FHIR (Fast Healthcare Interoperability Resources) of HL7 is the most recent standard of the series of standards (HL7 v2, HL7 v3, CDA) developed by HL7 [15], it is a framework for the exchange of electronic health records (EHR) data that combines the evolving modern technologies and market needs [52]. FHIR aims to follow the Representational State Transfer (REST) architectural style as presented by Fielding [25] and presents the stakeholders from the healthcare as resources: medical devices, clinicians, medications, IT structures, etc.

DPWS (Devices Profile for Web Services) uses SOA (Service Oriented Architecture) for providing interoperable, cross-platform, cross-domain, and network-agnostic access to devices and their services [28]. DPWS is used for embedded devices with limited resources by enabling Web services using IoT applications. DPWS requires WSDL (Web Service Description Language) and SOAP (Simple Object Access Protocol) to communicate the device services, but it does not need a registry like UDDI (Universal Description, Discovery and Integration) for services discovery.

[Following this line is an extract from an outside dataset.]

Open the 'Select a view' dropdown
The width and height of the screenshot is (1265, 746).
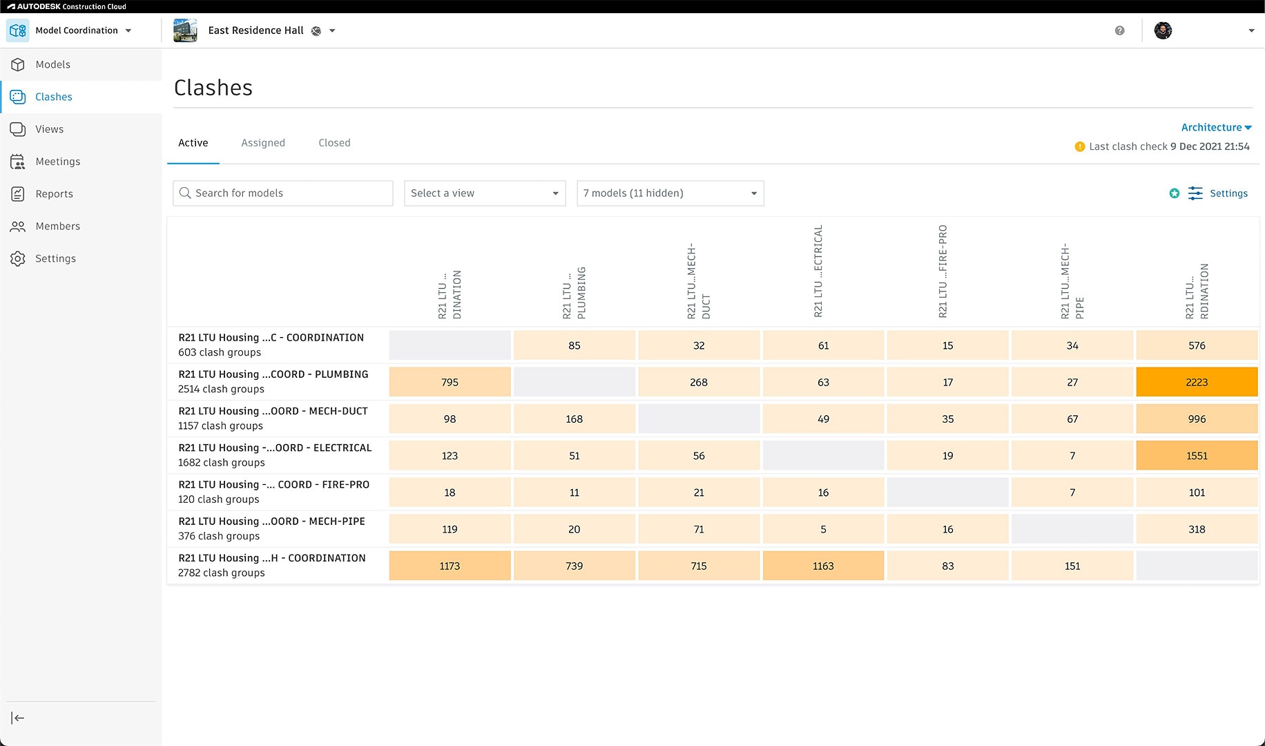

DPWS aims to achieve interoperability by using the loosely coupled concept of Web services over the MD operation and data encryption.

MDPWS (Medical Devices Profile for Web Services) is a part of IEEE 11073-20702 series of standards and uses the principles of DPWS but for medical devices interoperability domain with some modifications like the restricted security mechanisms of MDPWS comparing with DPWS, e.g. the usage of client authentication with HTTP authentication is withdrawn in favor of using X.509.v3 certificates [53]. MDPWS uses the principles of DPWS with respect to the high acuity patient environment and the complexity of medical devices.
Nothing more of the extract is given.